→ Your goal:
From the line containing "Task: Select the Shawnee, KS legend swatch" down to the last line of the material, output each line exactly as it appears, excluding pictures.

→ Data for this task:
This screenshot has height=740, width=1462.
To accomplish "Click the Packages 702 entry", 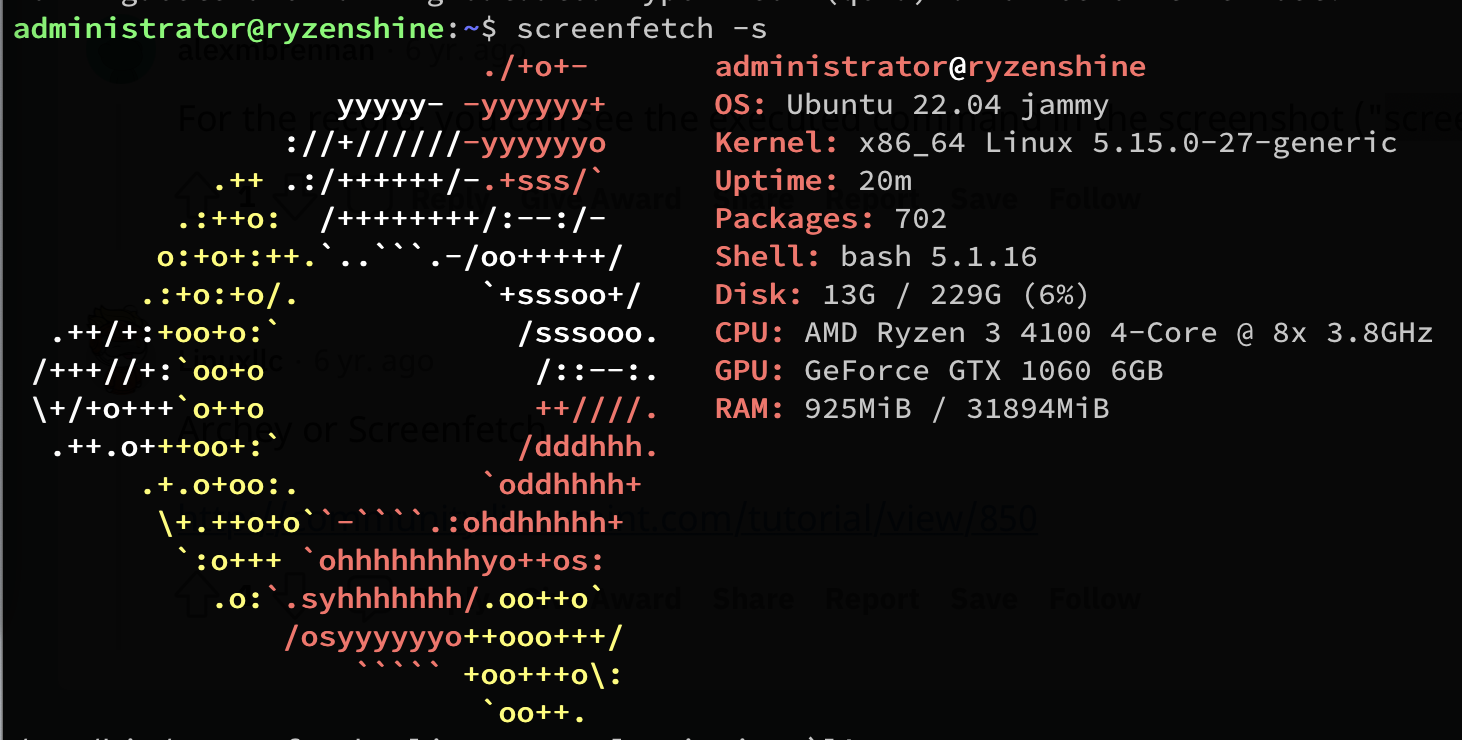I will click(830, 219).
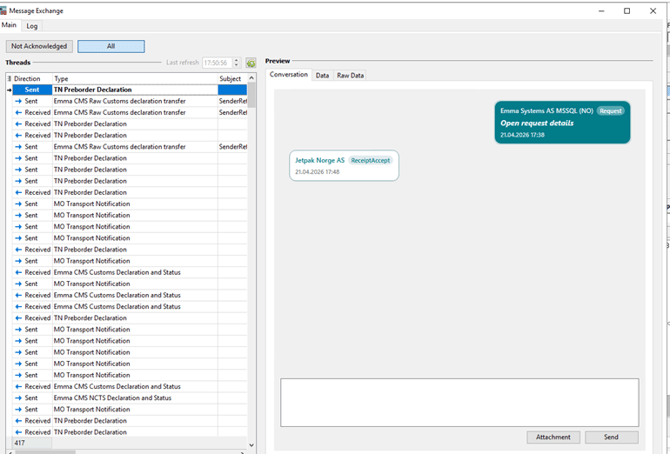
Task: Click the Message Exchange app icon in title bar
Action: (x=7, y=9)
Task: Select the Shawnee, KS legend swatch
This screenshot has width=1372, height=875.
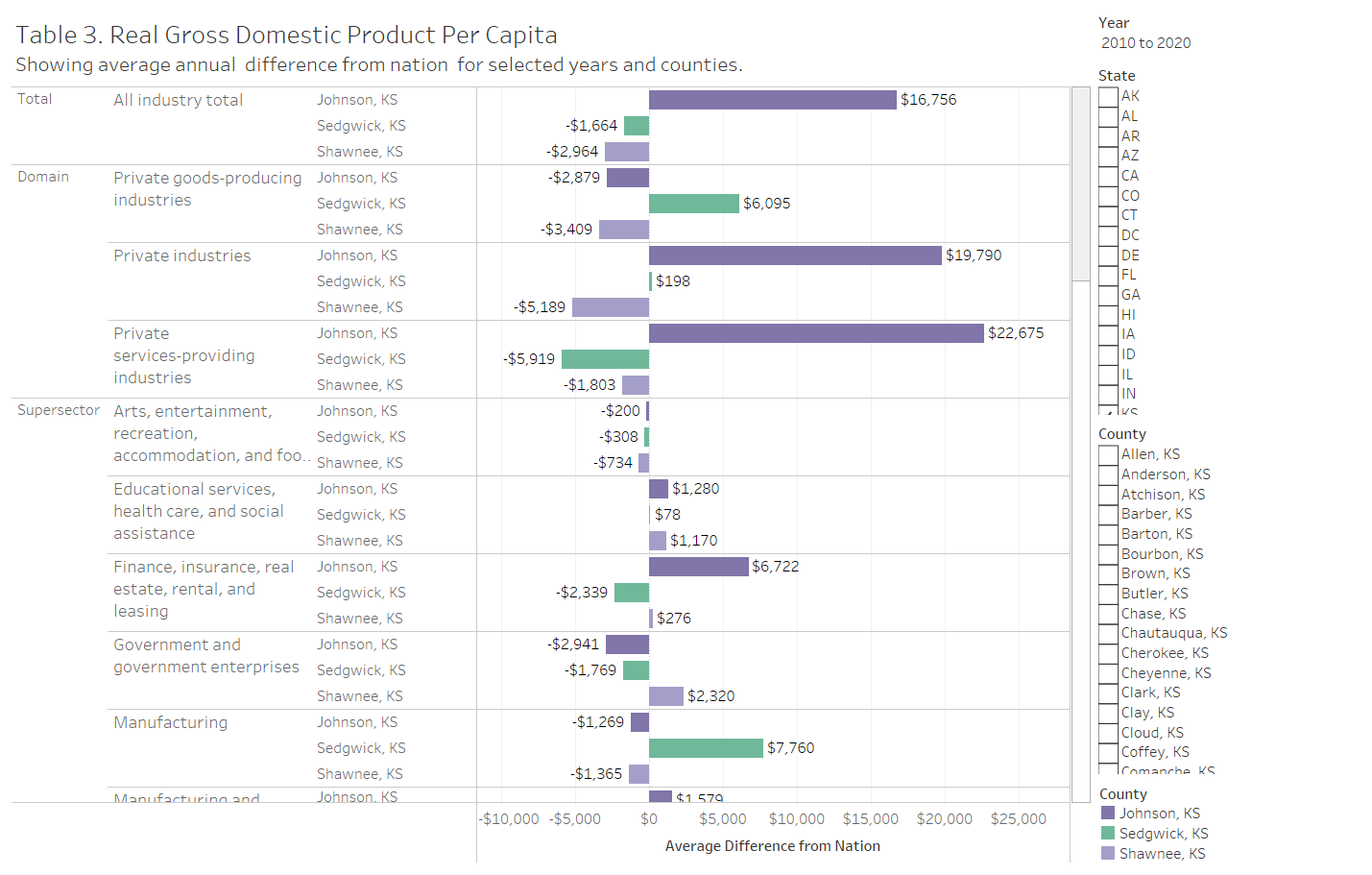Action: click(x=1108, y=854)
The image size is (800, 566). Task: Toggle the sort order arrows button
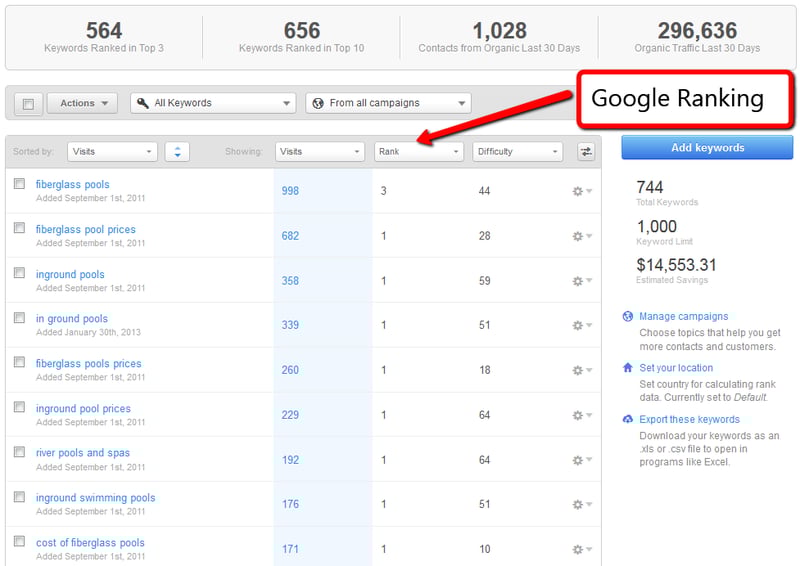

→ Answer section:
Task: Select the Shawnee, KS legend swatch
This screenshot has width=1372, height=875.
Action: click(x=1108, y=854)
The image size is (800, 566). Task: Toggle the sort order arrows button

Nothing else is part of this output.